-------- Original Message -------- From: Stephen J. Turnbull [mailto:turnbull.stephen.fw@u.tsukuba.ac.jp] Sent: Wednesday, April 21, 2021, 18:28 UTC
In fact, most modern systems will negotiate compressed streams, so if you provide a .txt to your webserver, the client will tell the server "hey, I know how to gunzip", the server will automatically gzip, the client gunzip, and you know nothing about it except that you have text onscreen.
It's unclear what the system will do if offered a .txt.gz file. If the server is smart, it might say
Content-Type: text/plain; name=whatever.txt <-- note: no .gz Content-Transfer-Encoding: gzip
and the end result is as above. But it's not obviously a good idea for the server to second-guess the admin that way.

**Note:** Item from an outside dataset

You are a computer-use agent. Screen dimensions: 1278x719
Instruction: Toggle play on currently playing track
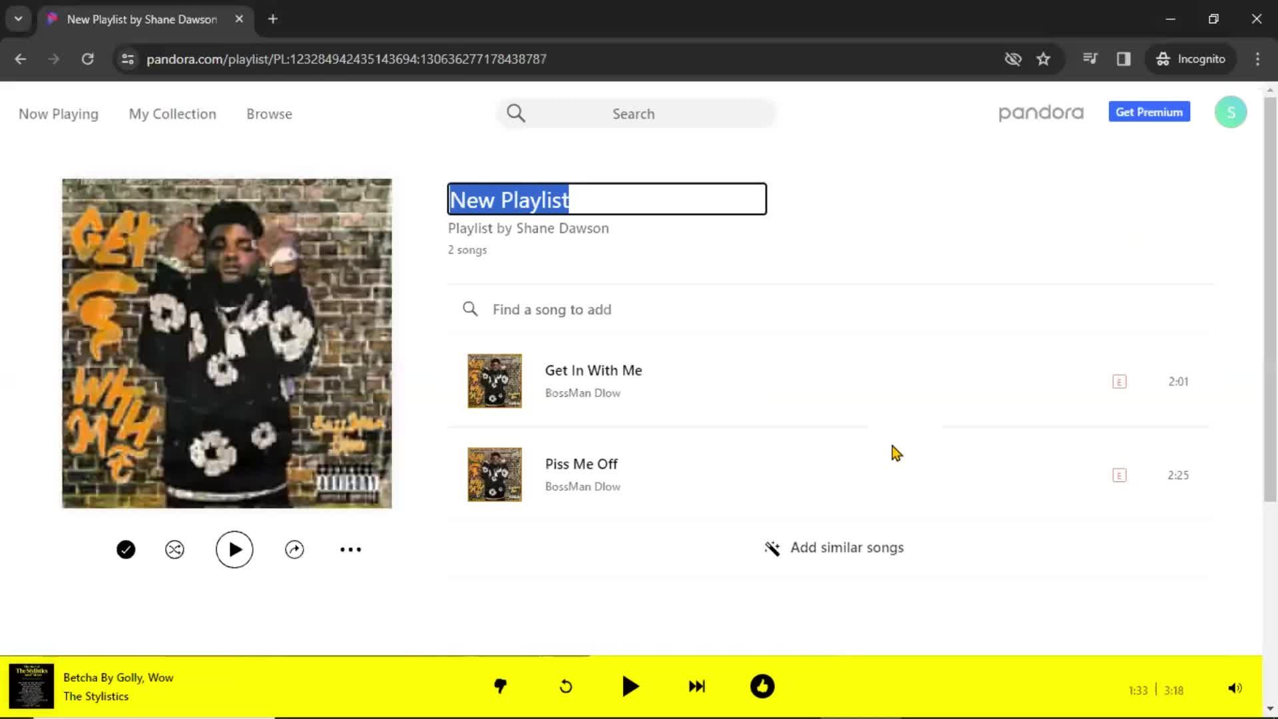(631, 688)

It's plausible that if the server just sends it as a binary, the client will say, "oh, they gzipped it on purpose, I should treat it as a file and save it", or it might say, "I know what a .txt is, and go ahead and transparently ungzip it. Clients are reliably unreliable as a class -- some users want Do What I Mean, some what Do What I Say, and different clients will cater to different users.
Bottom line: if you're sure you want your .txt files treated as plain text and displayed as conveniently as possible, ungzip them! Very likely you won't use any more bandwidth (and by the way, modern servers tend to cache that gzipped blob in case somebody asks for it again, so on-the-fly compression doesn't necessarily waste hours of CPU).
If for some reason you'd prefer that they be gzipped at both ends, that's probably more work to guarantee.
Thanks very much for this Steve. The learning from you guys never stops :-)
And "unzip" was the pick at of the day.